By Michelle Nichols
UNITED NATIONS (Reuters) – The United States on Wednesday pushed for the United Nations Security Council to take action to help end a nearly year-long conflict in Sudan between the Sudanese army and the paramilitary Rapid Support Forces (RSF).
The United States says the warring parties have committed war crimes and the RSF and allied militias have also committed crimes against humanity and ethnic cleansing. The U.N. says that nearly 25 million people – half Sudan’s population – need aid and some 8 million have fled their homes and hunger is rising.
“It is clear that this is an urgent matter of peace and security that demands greater attention from the Security Council,” U.S. Ambassador to the U.N. Linda Thomas-Greenfield told Reuters in a statement.

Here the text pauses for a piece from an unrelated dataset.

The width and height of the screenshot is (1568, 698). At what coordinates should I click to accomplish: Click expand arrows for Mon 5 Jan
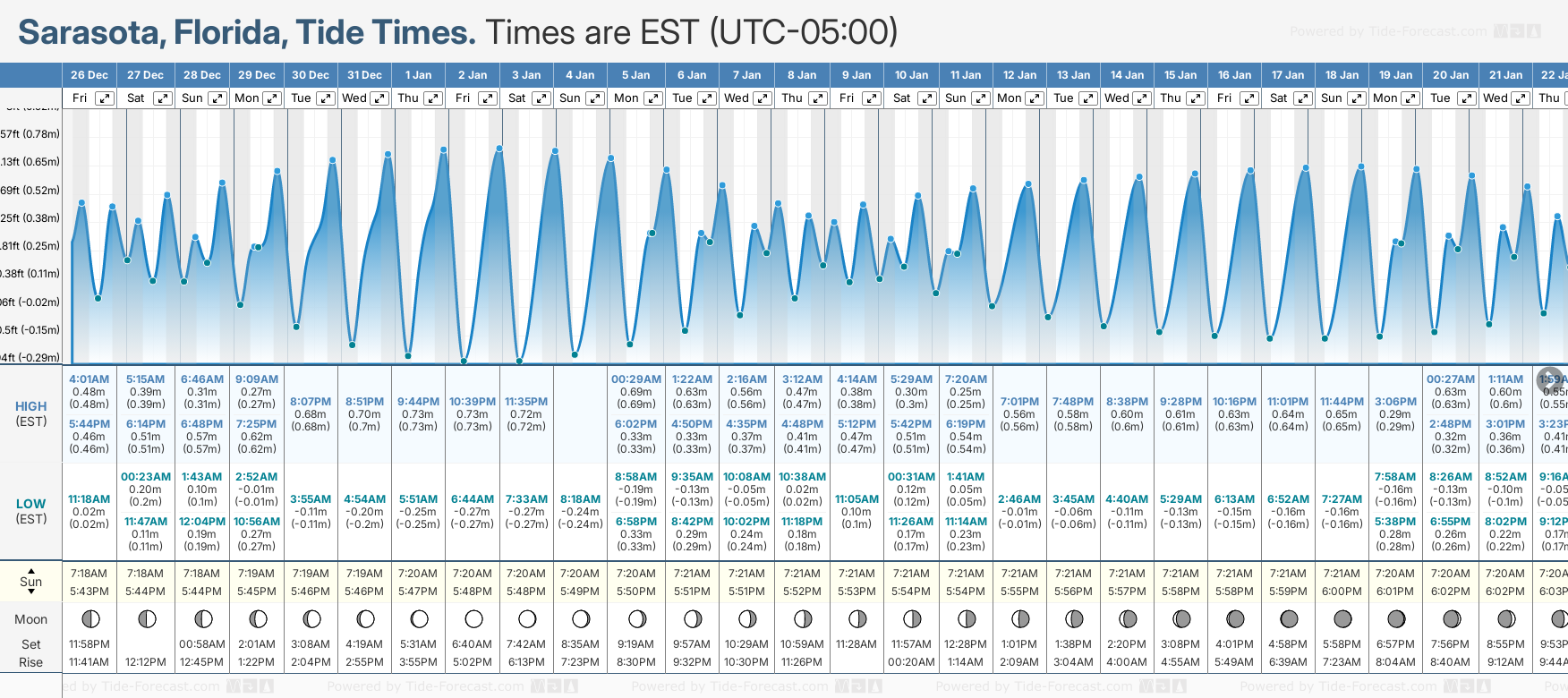tap(653, 98)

“The council must act urgently to alleviate human suffering, hold perpetrators to account, and bring the conflict in Sudan to an end. Time is running out,” she said, without specifying what action the 15-member council should take.
Since war erupted on April 15, 2023, the council has only issued three press statements condemning and expressing concern about the war. It echoed that language in a resolution in December that shut down a U.N. political mission – following a request from Sudan’s acting foreign minister.

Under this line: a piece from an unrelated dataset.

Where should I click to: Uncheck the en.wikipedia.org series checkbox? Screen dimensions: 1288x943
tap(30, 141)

Between 10,000 and 15,000 people were killed in one city alone in Sudan’s West Darfur region last year in ethnic violence by the RSF and allied Arab militia, according to a U.N. sanctions monitors report, seen by Reuters last month.
“I am deeply disappointed that the allegations detailed in this report have received such little attention, both inside the U.N. Security Council and outside the United Nations,” said Thomas-Greenfield, who visited a refugee camp in Chad near the border with Sudan’s Darfur in September.
The Sudanese government recently prohibited aid deliveries through Chad, effectively shutting down a crucial route for supplies to the vast Darfur region, which is controlled by the rival RSF. Thomas-Greenfield described the move as “unacceptable” for threatening a “critical lifeline.”
Reuters last year chronicled the ethnically targeted violence committed in West Darfur. In hundreds of interviews with Reuters, survivors described horrific scenes of bloodletting in El Geneina and on the 30-km (18-mile) route from the city to the border with Chad as people fled.